+++ EXTRACTED DATA
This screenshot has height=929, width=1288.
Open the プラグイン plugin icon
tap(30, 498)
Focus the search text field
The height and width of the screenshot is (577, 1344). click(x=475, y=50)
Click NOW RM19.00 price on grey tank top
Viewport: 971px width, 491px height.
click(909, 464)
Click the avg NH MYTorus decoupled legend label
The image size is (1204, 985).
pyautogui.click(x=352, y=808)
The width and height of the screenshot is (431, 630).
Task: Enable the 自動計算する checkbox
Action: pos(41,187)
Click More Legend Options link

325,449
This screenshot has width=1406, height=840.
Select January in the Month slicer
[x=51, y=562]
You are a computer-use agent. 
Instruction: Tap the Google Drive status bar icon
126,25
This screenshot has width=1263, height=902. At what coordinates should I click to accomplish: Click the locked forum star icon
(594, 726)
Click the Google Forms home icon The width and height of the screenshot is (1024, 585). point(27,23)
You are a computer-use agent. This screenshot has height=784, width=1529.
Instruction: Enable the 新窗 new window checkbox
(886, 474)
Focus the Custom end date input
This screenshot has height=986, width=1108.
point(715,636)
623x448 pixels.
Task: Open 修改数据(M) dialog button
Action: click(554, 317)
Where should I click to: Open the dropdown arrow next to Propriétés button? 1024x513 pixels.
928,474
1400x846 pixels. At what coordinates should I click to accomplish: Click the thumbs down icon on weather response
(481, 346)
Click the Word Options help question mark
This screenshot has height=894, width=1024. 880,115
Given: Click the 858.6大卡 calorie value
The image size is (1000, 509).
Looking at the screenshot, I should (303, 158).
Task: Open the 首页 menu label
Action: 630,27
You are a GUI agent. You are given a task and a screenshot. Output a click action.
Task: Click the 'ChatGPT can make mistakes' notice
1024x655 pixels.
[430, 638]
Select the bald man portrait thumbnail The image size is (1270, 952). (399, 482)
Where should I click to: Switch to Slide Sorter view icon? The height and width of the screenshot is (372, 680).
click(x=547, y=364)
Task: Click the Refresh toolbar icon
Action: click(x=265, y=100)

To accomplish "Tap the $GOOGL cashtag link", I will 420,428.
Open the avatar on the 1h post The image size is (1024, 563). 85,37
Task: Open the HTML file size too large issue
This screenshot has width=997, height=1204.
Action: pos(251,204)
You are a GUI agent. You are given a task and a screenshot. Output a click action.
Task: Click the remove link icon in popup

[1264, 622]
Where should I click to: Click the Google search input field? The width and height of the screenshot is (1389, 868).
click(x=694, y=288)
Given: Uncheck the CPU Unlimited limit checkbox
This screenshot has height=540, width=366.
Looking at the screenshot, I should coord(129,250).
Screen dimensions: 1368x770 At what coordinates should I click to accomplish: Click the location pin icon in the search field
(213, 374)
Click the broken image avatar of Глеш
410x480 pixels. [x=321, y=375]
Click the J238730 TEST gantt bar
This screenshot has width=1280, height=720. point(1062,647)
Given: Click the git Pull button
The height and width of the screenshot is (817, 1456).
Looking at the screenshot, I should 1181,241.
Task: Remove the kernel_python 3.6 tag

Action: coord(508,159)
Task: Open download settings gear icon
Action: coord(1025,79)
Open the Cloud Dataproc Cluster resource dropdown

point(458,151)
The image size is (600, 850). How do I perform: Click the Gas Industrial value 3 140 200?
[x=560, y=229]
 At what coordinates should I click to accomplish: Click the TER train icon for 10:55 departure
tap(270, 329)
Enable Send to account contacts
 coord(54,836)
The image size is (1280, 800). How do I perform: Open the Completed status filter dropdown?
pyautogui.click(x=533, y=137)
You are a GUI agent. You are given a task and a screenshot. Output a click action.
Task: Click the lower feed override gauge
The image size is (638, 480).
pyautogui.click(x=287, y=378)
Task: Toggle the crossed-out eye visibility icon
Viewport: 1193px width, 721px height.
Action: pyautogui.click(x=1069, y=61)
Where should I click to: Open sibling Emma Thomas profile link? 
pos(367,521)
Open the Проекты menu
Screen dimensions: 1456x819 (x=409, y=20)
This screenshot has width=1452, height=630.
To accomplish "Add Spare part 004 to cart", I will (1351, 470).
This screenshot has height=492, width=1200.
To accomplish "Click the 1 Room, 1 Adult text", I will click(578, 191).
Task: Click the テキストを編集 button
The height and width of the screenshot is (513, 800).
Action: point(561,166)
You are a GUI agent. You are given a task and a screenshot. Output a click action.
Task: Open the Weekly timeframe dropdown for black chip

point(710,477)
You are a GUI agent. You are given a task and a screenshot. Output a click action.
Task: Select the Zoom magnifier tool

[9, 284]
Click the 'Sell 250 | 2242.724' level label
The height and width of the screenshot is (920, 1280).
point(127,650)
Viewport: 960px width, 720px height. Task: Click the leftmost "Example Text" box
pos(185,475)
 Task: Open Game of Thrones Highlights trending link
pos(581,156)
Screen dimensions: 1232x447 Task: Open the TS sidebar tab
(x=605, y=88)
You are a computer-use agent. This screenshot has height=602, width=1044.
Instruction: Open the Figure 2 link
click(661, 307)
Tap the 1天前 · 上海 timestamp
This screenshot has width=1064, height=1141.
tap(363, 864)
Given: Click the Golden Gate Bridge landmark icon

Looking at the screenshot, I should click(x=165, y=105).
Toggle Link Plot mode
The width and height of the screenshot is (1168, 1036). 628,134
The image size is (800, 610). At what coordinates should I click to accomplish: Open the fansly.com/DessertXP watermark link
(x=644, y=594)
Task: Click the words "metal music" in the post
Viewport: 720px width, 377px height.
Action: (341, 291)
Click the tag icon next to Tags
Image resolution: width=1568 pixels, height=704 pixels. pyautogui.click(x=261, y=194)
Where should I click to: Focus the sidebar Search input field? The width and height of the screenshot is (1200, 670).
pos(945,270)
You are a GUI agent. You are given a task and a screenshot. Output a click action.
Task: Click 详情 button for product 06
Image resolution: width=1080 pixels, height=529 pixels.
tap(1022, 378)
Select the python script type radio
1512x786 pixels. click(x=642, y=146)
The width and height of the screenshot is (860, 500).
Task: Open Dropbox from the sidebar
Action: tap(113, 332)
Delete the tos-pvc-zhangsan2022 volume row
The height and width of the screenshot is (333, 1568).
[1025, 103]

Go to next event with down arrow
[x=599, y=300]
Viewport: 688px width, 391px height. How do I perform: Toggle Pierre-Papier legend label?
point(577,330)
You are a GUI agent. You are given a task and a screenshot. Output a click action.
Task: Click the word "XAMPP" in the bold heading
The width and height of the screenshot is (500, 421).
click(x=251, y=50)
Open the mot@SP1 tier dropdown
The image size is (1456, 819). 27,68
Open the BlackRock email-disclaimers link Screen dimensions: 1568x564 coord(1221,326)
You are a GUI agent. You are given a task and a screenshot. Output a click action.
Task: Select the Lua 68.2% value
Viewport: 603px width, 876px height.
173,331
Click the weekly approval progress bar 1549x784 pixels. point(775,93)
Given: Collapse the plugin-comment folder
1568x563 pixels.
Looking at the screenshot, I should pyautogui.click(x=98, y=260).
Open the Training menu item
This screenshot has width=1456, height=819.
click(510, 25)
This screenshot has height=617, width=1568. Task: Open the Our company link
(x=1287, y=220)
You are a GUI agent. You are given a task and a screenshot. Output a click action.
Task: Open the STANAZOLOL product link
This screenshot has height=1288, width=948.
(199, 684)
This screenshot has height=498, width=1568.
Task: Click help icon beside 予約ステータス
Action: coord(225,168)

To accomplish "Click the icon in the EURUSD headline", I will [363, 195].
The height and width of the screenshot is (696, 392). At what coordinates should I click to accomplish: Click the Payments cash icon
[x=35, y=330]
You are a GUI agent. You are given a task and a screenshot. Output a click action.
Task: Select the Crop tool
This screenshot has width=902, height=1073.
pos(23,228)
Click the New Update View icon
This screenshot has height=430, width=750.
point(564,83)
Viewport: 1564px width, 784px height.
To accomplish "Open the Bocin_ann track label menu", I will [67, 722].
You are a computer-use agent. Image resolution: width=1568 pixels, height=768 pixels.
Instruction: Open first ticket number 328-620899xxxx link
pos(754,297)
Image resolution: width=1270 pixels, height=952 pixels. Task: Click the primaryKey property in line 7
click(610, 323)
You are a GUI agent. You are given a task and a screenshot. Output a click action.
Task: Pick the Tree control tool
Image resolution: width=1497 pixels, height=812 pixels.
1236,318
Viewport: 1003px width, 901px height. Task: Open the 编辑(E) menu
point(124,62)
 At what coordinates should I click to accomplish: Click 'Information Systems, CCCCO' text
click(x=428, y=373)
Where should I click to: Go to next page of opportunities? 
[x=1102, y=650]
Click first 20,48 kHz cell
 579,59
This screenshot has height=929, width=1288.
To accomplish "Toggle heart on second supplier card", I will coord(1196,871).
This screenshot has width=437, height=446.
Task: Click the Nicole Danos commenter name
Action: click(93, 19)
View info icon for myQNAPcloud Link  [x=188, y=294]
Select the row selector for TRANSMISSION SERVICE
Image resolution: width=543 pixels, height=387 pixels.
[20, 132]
++++++
• [YOUR GOAL] Put the records, from the start through the line containing "tap(30, 498)", into a two-column CSV with the columns text and answer. Each record's text and its answer each go in one quoted field, with line breaks replaced by spaces.

• [REPLY TO THE EXERCISE]
text,answer
"This screenshot has height=929, width=1288. Open the プラグイン plugin icon","tap(30, 498)"